The launch was scheduled for May 17 after a previous delay, but teams discovered a small helium leak in the spacecraft’s service module, according to a Boeing statement. Starliner teams traced the leak to a flange on a unique reaction control system thruster, where helium is used to allow the thrusters to fire.

“Teams are now targeting a launch date of no earlier than 4:43 p.m. EDT on Tuesday, May 21, to conduct additional testing,” the statement said.

The mission, dubbed Crew Flight Test, could be the last major step before NASA considers Boeing’s spacecraft ready for routine operations as part of the federal agency’s Commercial Crew Program.

Boeing and NASA are developing tests and solutions for this leak, the statement said. Boeing plans to bring the propulsion system up to the flight pressurization it would reach just before launch, then allow the helium system to vent naturally.

A review of data from a May 6 launch attempt found no other problems, Boeing said.

NASA astronauts who will participate in the mission for a week-long stay at the International Space Station, Suni Williams and Butch Wilmore, were in quarantine before the flight but returned to Houston on May 10 to spend time with their families during operations due diligence, Boeing said.
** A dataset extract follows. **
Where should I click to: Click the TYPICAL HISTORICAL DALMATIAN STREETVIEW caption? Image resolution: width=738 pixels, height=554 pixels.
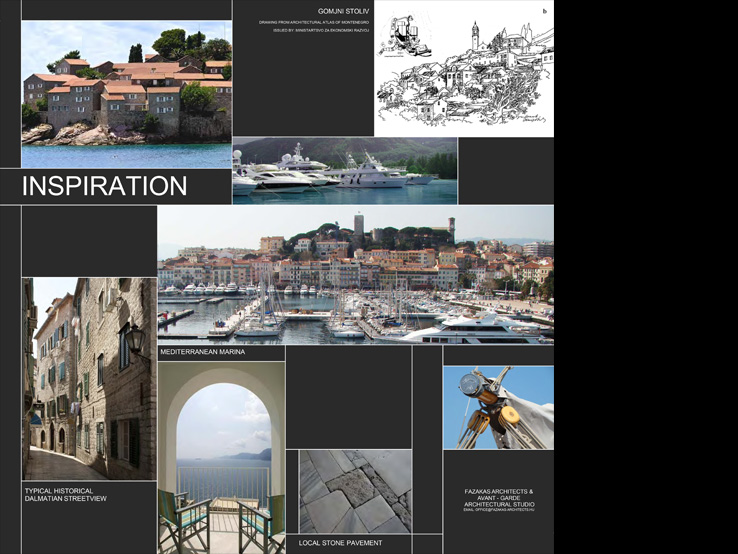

Williams and Wilmore will return to NASA’s Kennedy Space Center in Florida in the coming days, according to the release.

This event has been a decade in the making – the culmination of Boeing’s efforts to develop a spacecraft worthy of carrying astronauts to and from the International Space Station as part of NASA’s commercial program.

The launch would mark only the sixth maiden voyage of a crewed spacecraft in U.S. history, NASA Administrator Bill Nelson noted at a news conference earlier this month.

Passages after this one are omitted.